In clear atmosphere with a typical attenuation coefficient of 0.43 dB/km, an FSO link of over 1 km is achievable. However, the major challenge for FSO in clear atmosphere is the turbulence induced irradiance fluctuation, especially for the link range beyond 1 km [7]. The irradiance fluctuation, also referred as scintillation, is caused by the inhomogeneities in the temperature and pressure of the atmosphere along the propagation path, which causes random variations of refractive-index [8]. Scintillation could result in deep signal fades that lasts for ~ 1-100 µs [9]. For example, a link operating at 1 Gbps could result in a loss of up to 10^{5} consecutive bits. To fully understand and predict FSO performance, a number of models have been developed to describe the statistical distribution of atmospheric turbulence. The most widely reported is the lognormal channel model, which is mathematically convenient and tractable [7]. For longer link range where multiple scatterings exist, the incident wave becomes increasingly incoherent and the lognormal model becomes invalid. The GG turbulence model is based on the assumption that the irradiance fluctuation of a light beam propagating through the turbulent atmosphere consists of small scale (scattering) and large scale (refraction) effects [7]. The GG statistic distribution of irradiance fluctuation is valid for all turbulence scenarios from weak to strong.
To mitigate the weather effects, a number of schemes have been proposed, such as coding techniques [10, 11], adaptive techniques [12-14] and space diversity techniques [8, 15, 16]. Additionally, multihop FSO systems employing both amplify-and-forward (AF) and decode-and-forward (DF) relaying schemes have been studied [17]. Unlike in RF communications, the small-scale fading statistics of FSO communications are distance dependent.

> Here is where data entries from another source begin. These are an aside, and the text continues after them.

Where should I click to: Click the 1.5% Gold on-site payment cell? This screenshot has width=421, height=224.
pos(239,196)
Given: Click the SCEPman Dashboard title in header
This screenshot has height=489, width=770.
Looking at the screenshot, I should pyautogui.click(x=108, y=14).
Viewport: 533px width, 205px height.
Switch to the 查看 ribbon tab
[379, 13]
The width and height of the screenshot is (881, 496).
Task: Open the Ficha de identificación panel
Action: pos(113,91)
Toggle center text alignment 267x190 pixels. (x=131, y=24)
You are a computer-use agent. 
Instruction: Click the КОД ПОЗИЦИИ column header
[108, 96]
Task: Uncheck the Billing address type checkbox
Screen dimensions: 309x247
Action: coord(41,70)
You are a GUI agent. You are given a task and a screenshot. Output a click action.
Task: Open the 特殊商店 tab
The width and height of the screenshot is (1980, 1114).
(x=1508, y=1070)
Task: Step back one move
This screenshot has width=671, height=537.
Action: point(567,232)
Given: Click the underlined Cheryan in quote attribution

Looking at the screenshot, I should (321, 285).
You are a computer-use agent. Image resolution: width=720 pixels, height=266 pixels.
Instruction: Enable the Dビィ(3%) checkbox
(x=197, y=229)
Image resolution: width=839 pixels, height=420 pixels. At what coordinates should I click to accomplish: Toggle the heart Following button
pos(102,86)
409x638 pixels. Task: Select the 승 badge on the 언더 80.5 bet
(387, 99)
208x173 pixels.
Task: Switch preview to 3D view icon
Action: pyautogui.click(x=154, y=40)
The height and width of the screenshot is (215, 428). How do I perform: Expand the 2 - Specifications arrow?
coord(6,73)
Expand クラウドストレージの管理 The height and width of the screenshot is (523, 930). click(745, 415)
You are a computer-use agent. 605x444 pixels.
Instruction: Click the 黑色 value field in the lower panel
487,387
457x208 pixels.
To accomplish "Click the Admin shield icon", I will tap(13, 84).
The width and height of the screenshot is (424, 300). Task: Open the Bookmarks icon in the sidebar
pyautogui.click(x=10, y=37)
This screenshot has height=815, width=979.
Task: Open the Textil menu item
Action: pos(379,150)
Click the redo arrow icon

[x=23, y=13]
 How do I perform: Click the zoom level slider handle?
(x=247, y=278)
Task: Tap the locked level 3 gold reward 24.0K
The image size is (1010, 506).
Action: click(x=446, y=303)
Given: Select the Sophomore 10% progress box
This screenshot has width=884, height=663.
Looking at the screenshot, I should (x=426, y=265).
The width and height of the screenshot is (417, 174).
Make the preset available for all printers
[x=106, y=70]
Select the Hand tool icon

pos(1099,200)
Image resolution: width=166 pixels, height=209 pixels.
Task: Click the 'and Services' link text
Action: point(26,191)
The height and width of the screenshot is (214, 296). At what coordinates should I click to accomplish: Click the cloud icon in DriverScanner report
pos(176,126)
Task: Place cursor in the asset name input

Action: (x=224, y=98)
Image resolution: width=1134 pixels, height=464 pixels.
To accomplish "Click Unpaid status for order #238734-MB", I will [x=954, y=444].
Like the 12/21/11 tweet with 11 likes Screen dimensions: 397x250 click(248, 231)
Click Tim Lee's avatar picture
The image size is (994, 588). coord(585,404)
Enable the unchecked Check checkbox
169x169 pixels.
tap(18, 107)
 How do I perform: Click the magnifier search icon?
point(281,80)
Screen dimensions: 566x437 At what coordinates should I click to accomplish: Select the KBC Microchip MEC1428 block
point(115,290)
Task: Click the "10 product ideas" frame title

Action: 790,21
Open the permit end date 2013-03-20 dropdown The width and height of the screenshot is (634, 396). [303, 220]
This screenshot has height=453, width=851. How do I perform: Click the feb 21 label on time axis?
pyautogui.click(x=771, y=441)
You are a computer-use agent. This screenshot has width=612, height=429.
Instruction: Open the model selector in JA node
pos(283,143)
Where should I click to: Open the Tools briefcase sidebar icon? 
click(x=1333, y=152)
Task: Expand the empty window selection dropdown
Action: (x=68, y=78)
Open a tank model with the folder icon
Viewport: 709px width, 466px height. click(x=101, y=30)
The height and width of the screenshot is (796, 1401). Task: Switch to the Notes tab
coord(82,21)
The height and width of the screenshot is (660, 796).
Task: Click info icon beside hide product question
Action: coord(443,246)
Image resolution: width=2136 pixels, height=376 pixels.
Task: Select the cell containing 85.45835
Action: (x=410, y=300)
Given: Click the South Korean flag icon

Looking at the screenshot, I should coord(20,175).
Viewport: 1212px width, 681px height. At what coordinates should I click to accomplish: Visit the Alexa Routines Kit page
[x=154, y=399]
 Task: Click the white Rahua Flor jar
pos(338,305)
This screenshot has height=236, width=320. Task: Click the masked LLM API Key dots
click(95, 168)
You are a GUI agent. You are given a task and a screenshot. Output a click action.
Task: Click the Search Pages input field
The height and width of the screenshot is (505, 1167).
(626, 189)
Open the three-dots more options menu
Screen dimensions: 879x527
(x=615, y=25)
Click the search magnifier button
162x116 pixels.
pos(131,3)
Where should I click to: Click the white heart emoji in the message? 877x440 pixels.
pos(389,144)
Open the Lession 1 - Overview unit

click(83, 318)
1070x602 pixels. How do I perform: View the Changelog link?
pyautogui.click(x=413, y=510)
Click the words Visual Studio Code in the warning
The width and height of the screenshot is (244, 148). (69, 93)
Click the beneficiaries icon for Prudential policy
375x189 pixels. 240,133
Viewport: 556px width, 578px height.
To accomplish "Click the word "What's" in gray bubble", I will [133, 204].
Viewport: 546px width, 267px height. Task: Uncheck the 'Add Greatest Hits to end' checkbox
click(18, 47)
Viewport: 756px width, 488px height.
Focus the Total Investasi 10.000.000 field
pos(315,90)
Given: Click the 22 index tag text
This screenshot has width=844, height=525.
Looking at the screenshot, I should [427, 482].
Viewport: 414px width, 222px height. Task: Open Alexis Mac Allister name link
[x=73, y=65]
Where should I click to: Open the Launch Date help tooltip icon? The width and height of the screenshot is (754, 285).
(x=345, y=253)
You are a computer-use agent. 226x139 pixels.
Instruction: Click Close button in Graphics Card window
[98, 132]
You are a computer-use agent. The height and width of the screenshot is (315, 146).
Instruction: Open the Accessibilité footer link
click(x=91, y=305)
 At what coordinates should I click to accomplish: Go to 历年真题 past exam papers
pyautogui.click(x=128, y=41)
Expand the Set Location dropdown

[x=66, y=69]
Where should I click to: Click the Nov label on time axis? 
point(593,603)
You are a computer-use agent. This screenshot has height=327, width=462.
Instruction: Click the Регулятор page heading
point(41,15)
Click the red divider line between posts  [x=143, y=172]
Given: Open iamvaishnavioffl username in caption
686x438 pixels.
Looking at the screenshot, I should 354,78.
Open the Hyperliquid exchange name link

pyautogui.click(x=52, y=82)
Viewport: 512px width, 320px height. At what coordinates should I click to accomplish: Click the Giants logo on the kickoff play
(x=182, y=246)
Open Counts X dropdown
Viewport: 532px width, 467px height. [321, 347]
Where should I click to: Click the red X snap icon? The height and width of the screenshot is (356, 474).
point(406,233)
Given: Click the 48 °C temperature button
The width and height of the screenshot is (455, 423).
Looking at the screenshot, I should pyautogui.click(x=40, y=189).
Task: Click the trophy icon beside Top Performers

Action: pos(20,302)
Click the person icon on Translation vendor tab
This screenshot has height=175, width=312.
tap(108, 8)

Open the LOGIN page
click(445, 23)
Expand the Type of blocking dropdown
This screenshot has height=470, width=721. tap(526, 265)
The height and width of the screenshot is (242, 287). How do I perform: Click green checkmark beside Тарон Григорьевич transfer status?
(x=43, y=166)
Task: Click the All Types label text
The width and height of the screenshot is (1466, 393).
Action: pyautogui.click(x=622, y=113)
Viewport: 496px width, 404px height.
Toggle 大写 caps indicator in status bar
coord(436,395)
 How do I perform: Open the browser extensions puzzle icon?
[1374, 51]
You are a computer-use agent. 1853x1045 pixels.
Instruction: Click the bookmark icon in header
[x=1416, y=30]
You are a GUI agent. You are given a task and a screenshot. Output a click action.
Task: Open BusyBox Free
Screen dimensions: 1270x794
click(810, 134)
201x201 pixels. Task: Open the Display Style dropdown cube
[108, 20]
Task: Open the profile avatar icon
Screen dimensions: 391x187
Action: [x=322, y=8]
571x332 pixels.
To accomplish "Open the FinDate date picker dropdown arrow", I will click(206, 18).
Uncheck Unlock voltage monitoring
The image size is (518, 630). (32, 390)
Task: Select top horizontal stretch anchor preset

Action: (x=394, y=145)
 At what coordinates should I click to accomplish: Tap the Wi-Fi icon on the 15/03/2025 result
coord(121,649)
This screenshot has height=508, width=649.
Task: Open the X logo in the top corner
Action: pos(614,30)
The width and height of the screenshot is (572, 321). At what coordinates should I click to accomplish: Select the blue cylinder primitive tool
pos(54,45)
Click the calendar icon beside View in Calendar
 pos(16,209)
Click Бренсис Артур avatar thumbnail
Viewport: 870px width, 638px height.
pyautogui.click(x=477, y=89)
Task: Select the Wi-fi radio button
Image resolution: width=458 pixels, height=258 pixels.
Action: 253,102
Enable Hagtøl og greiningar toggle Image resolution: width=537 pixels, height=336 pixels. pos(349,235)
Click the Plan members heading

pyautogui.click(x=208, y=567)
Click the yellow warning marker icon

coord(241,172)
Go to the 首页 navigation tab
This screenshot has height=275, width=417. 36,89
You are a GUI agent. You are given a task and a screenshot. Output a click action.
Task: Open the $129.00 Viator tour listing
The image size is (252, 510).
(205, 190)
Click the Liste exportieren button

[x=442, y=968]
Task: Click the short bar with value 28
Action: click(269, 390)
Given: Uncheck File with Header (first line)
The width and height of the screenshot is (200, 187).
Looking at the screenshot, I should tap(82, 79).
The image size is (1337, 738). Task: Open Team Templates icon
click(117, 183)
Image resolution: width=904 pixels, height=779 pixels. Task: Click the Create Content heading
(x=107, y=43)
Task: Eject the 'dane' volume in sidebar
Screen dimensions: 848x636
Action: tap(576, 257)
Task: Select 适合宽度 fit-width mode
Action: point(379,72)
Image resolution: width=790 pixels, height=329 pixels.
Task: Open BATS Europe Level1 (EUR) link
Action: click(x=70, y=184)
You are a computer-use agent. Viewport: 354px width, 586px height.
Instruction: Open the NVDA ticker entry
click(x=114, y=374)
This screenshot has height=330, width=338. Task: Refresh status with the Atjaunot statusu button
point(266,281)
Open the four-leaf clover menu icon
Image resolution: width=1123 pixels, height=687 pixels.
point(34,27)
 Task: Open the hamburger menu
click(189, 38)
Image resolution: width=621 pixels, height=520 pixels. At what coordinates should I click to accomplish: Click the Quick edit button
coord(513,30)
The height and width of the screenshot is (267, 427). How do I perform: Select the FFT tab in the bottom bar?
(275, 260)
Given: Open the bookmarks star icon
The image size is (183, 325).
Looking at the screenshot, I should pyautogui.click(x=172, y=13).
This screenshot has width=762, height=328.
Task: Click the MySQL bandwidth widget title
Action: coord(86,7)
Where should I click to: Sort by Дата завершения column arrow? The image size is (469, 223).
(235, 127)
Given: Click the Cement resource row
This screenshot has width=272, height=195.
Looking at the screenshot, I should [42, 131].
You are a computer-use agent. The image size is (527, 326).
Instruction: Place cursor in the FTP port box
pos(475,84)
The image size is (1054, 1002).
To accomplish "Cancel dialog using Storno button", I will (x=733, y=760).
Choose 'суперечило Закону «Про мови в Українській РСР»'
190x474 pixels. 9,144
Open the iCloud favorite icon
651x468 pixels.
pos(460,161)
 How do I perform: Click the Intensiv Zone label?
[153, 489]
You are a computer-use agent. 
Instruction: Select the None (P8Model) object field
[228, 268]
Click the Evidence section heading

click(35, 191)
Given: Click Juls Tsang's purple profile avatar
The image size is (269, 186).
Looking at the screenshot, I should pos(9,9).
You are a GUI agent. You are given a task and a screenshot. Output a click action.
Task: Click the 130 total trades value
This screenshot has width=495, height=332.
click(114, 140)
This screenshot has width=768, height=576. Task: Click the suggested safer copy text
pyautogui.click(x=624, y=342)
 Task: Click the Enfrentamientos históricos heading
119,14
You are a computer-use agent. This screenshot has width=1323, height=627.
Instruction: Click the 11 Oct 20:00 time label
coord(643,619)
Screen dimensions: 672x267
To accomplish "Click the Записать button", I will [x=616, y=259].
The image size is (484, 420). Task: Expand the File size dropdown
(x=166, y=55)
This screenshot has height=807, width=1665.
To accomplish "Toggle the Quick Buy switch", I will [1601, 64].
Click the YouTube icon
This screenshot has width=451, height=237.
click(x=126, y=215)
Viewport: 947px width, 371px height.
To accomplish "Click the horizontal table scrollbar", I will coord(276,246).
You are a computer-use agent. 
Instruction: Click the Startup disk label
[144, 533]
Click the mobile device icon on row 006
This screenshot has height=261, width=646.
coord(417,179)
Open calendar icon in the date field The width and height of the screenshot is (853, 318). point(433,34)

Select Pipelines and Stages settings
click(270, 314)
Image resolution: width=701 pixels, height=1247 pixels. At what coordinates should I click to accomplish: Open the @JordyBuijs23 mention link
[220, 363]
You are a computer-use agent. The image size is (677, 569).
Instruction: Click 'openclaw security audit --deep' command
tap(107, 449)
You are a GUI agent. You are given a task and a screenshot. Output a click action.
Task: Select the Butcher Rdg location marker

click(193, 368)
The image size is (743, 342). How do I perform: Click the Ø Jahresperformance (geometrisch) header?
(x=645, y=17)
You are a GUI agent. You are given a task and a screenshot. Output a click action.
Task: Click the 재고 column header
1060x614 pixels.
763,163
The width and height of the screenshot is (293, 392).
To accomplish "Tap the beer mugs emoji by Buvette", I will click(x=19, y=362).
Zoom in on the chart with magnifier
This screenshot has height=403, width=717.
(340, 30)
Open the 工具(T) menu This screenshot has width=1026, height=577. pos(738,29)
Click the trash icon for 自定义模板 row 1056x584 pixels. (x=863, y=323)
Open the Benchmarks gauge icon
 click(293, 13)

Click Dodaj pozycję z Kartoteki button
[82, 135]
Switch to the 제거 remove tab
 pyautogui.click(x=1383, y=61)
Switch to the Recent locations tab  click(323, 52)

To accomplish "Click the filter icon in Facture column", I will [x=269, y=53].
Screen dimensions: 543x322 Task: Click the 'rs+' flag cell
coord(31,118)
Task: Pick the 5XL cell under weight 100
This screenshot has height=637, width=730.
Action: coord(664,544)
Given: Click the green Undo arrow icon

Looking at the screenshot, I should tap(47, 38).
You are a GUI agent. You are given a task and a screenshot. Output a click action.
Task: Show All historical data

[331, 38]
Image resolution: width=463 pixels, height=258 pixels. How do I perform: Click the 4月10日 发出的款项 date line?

Therefore, the multihop technique not only improves the path-loss compared to direct transmission, but also mitigates the small-scale fading statistics [18]. Most of the existing work reported multihop FSO systems employing electrical amplification, where the received optical signal at each relay was converted into an electrical signal by a photo-detector, amplified and then converted back into an optical signal by a laser [17, 19]. In [17], the outage probability of multihop FSO link using AF and DF relaying was investigated in lognormal fading, where the noise at the relays and the destination is dominated by the shot noise modeled as an additive white Gaussian noise (AWGN) model. The closed-form expressions for the outage probability and the average BER of binary modulation schemes for multihop FSO employing AF relaying under a GG turbulence channel have been presented [19].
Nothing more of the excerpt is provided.